Listy do M. 3 podobnie jak poprzednie części pokazują kilka osobnych historii, których akcja rozgrywa się w okolicach świąt Bożego Narodzenia. Część bohaterów znamy doskonale z poprzednich, a część ma swój debiut w Listach do M. 3.
Listy do M. wręcz słyną z doborowej obsady aktorskiej. W tej części oglądać na ekranie możemy Wojciecha Malajkata, Agnieszkę Dygant, Piotra Adamczyka, Danutę Stenkę, Weronikę Różdżkę, Stanisławę Celińską, Zbigniewa Zamachowskiego, Izę Kunę, Grażynę Szapołowską, Hannę Śleszyńską, Tomasza Karolaka czy Borysa Szyca, czyli plejadę dobrych polskich aktorów. Na docenienie zasługuje także fabuła, rzadkością jest, aby polski film opowiadał o czymś, miał sens. Atutem jest także reżyseria filmu i dobry montaż – film jest spójny, przyjemnie się go ogląda jako całość. Lubiącym nieco spokojniejszą oprawę muzyczną może nie spodobać się główny motyw filmu, czyli rockowa wersja Jingle Bells – utwór, którzy towarzyszy całej serii.

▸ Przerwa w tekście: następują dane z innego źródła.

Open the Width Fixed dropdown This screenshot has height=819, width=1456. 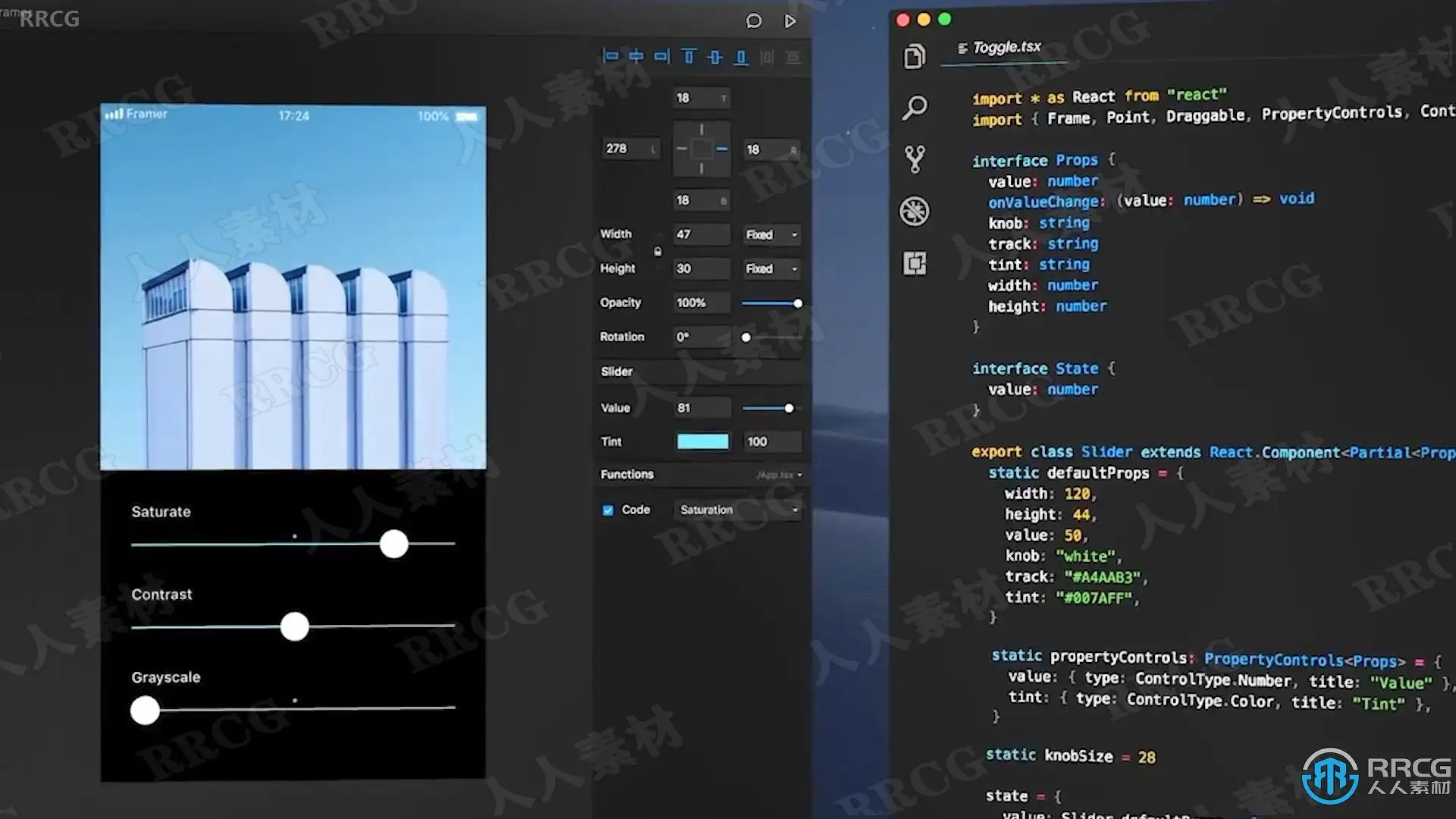tap(771, 235)
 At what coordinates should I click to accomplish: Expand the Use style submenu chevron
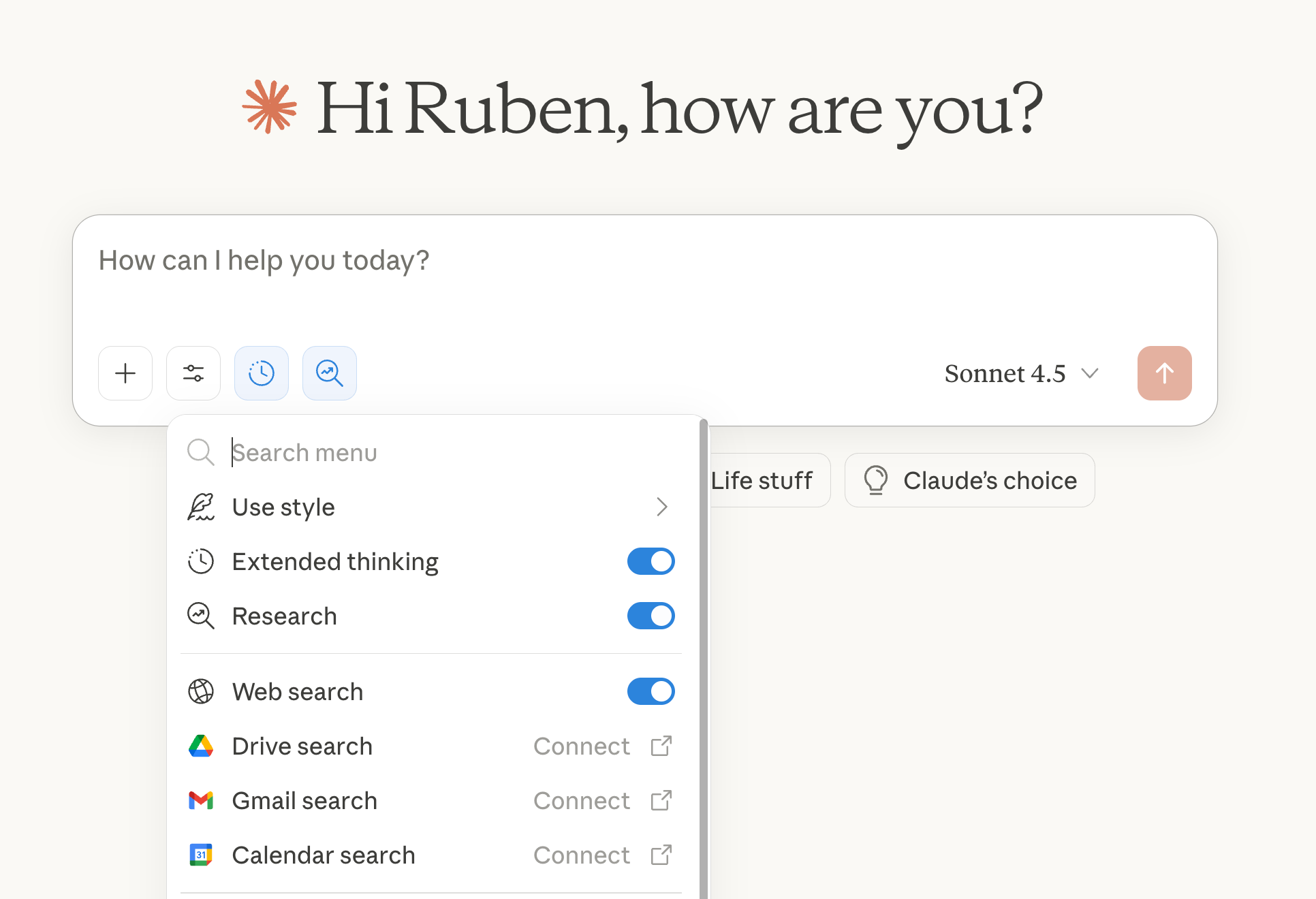click(x=661, y=507)
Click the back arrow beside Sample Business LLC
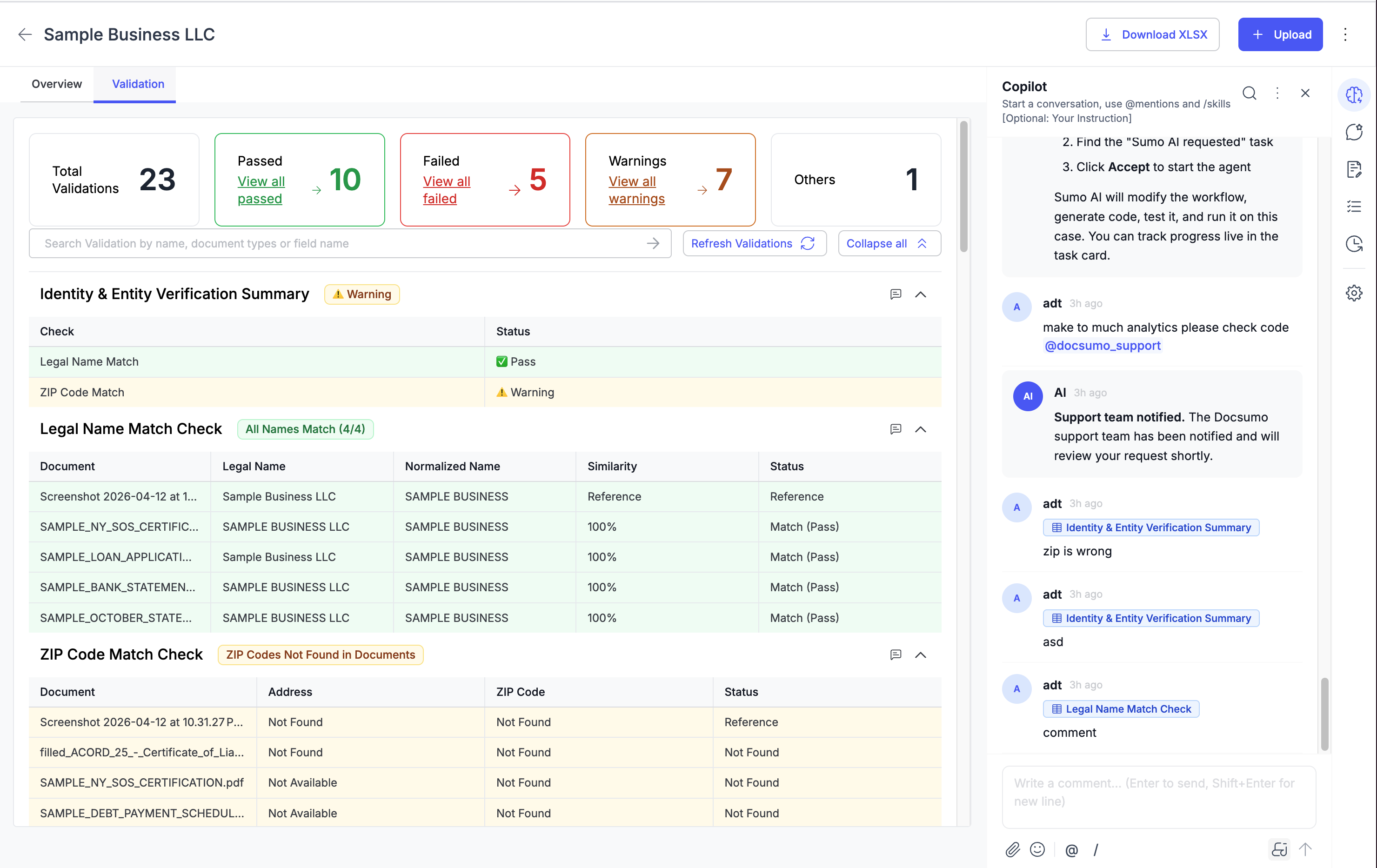The width and height of the screenshot is (1377, 868). 25,34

Wydanie DVD rozpoczyna się od reklam sponsorów filmu, co już na samych początku nieco zniechęca odbiorcę do zapoznania się z filmem. Poza filmem i standardowym wyborem scen, na płycie znajduje się także making of, wycięte i niewykorzystane sceny oraz galeria zdjęć, co z pewnością spodoba się nie tylko zagorzałym fanom serii. Film możemy obejrzeć w polskiej wersji językowej (dźwięk Dolby Digital 5.1 lub 2.0), z polską audiodeskrypcją dla osób niewidzących (dźwięk Dolby Digital 2.0) oraz z napisami polskimi dla osób niedosłyszących oraz angielskimi, co obecnie jest standardem w wydaniach DVD.

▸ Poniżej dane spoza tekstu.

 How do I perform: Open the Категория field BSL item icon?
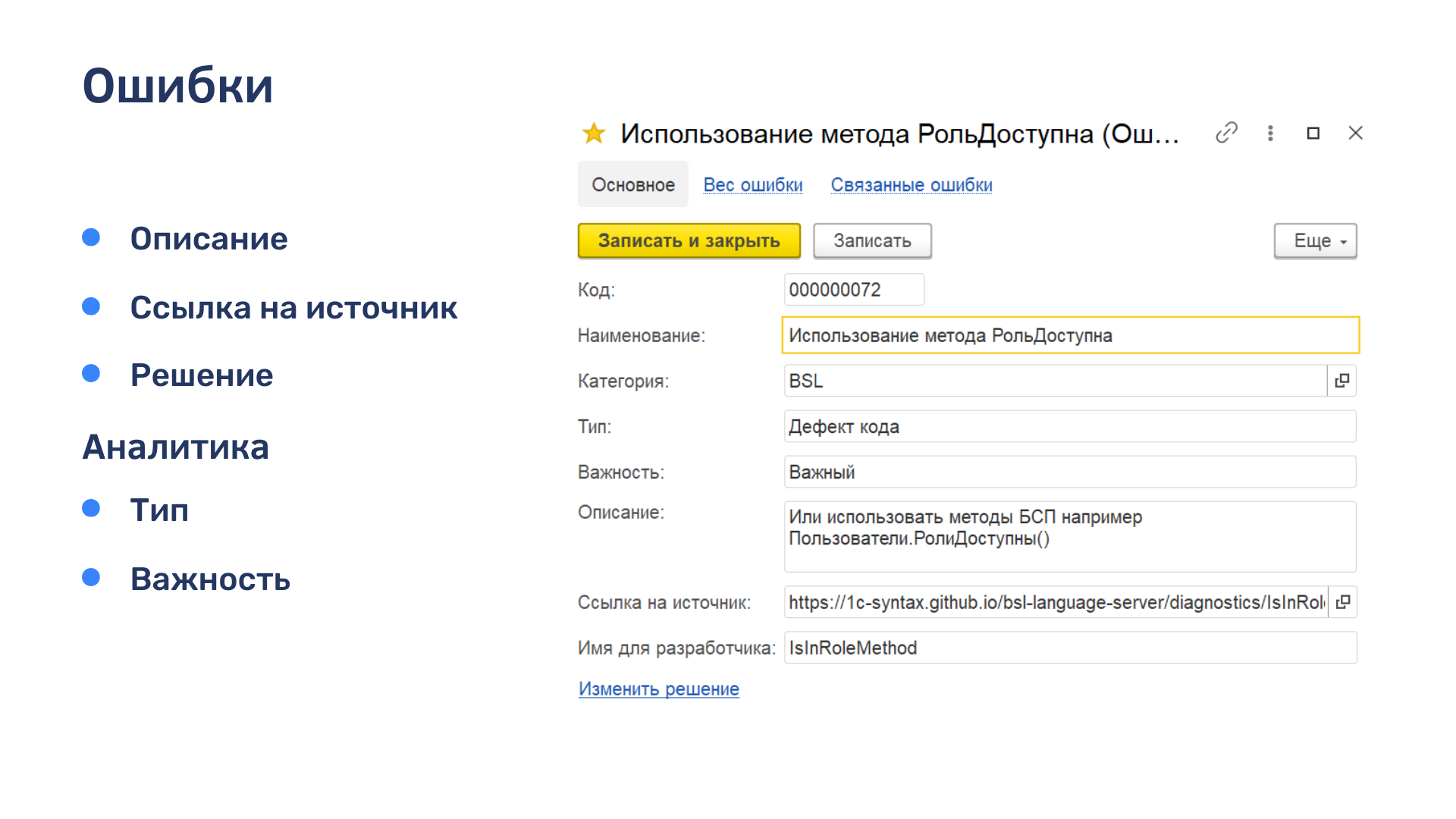(x=1341, y=381)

Listy do M. 3 to dobry przykład, że polscy filmowcy jeszcze potrafią robić dobre komedie. Choć wydawać by się mogło, że kontynuacje filmów wypadają o wiele gorzej niż pierwsze części, to w przypadku Listów do M 3 jest nieco inaczej. Trzecia odsłona broni się od tej opinii i można się przy niej bawić tak dobrze, jak przy poprzednich.